**TINDAKAN YANG DIPERLUKAN**:
Lanjutkan tulisan tentang sejarah koperasi di Indonesia di bawah ini, mulai setelah kalimat terakhirnya.

**BACAAN LATIHAN**:
==============================
Saturday 12 February 2011

SEJARAH KOPERASI DI INDONESIA

I.       PENDAHULUAN
  1. Latar Belakang
Sejarah pertumbuhan koperasi di seluruh dunia disebabkan oleh tidak dapat dipecahkannya masalah kemiskinan atas dasar semangat individualisme. Koperasi lahir sebagai alat untuk memperbaiki kepincangan-kepincangan dan kelemahan-kelemahan dari perekonomian bentuk kapitalistis. Koperasi yang lahir pertama di Inggris berusaha mengatasi masalah keperluan konsumsi para anggotanya dengan cara kebersamaan yang dilandasi atas dasar prinsip-prinsip keadilan yang selanjutnya menelorkan prinsip-prinsip keadilan yang dikenal dengan Rochdale Principles.[1]
Dalam sejarah, diberbagai Negara telah mencoba untuk membangun system ekonomi koperasi ini menyusul Negara Inggris sebagai pendahulu, mulai dari Perancis, Jerman dan diikuti oleh Negara-negara lain. Tidak ketinggalan pula Indonesia mencoba memperbaiki ekonomi dengan mengembangkan system ekonomi koperasi di bumi Indonesia tercinta ini. Namun seperti yang kita lihat sekarang system ekonomi yang diterapkan belum cukup menangani kebobrokan ekonomi Indonesia. Maka dari itu kita perlu menelaah kembali sejarah perkembangan ekonomi Indonesia untuk sedikit menyadarkan bahwa sesungguhnya system ekonomi koperasi tidak kalah dengan system ekonomi yang lain dan bahkan lebih baik dari system-system yang ada di Indonesia saat ini.

  1. Rumusan Masalah
1.      Bagaimana sejarah perkembangan koperasi Indonesia pada masa pra-kemerdekaan?
2.      Bagaimana sejarah perkembangan koperasi Indonesia pada masa paska Kemerdekaan?

II.    SEJARAH KOPERASI DI INDONESIA
A.    Pertumbuhan Koperasi Indonesia masa pra-kemerdekaan
Pertumbuhan koperasi di Indonesia dimulai sejak tahun 1896, yang selanjutnya berkembang dari waktu ke waktu sampai sekarang. Perkembangan koperasi di Indonesia mengalami pasang naik dan turun dengan titik berat lingkup kegiatan usaha secara menyeluruh yang berbeda-beda dari waktu ke waktu sesuai dengan iklim lingkungannya.[2]
Pertumbuhan koperasi di Indonesia dipelopori oleh R. Aria Wiriatmadja patih di Purwokerto (1896), mendirikan koperasi yang bergerak dibidang simpan pinjam. Untuk memodali koperasi simpan- pinjam tersebut di samping banyak menggunakan uangnya sendiri, beliau juga menggunakan kas masjid yang dipegangnya.[3] Setelah beliau mengetahui bahwa hal tersebut tidak boleh, maka uang kas masjid telah dikembalikan secara utuh pada posisi yang sebenarnya. Kegiatan R Aria Wiriatmadja dikembangkan lebih lanjut oleh De Wolf Van Westerrode asisten Residen Wilayah Purwokerto di Banyumas.
==============================
**DATA YANG DIBERIKAN**:
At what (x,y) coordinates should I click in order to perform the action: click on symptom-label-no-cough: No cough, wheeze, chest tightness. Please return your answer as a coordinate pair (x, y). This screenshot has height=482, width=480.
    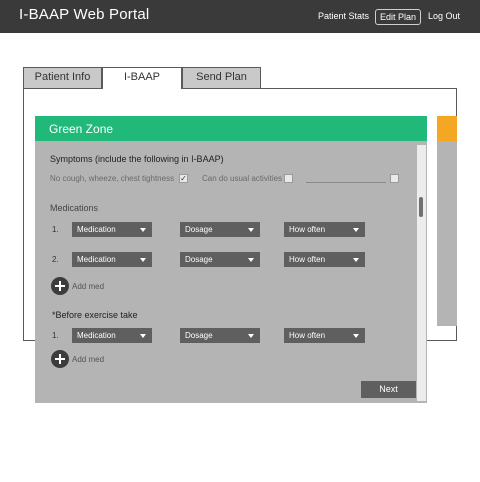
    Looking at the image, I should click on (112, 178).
==============================
**HASIL LATIHAN**:
Selanjutnya Boedi Oetomo yang didirikan pada tahun 1908 menganjurkan berdirinya koperasi untuk keperluan rumah tangga. Demikian pula Sarikat Islam yang didirikan tahun 1911 juga mengembangkan koperasi yang bergerak di bidang keperluan sehari-hari dengan cara membuka took-toko koperasi. Perkembangan yang pesat dibidang perkoperasian di Indonesia yang menyatu dengan kekuatan social dan politik menimbulkan kecurigaan Pemerintah Hindia Belanda. Oleh karenanya Pemerintah Hindia Belanda ingin mengaturnya tetapi dalam kenyataan lebih cenderung menjadi suatu penghalang atau penghambat perkembangan koperasi.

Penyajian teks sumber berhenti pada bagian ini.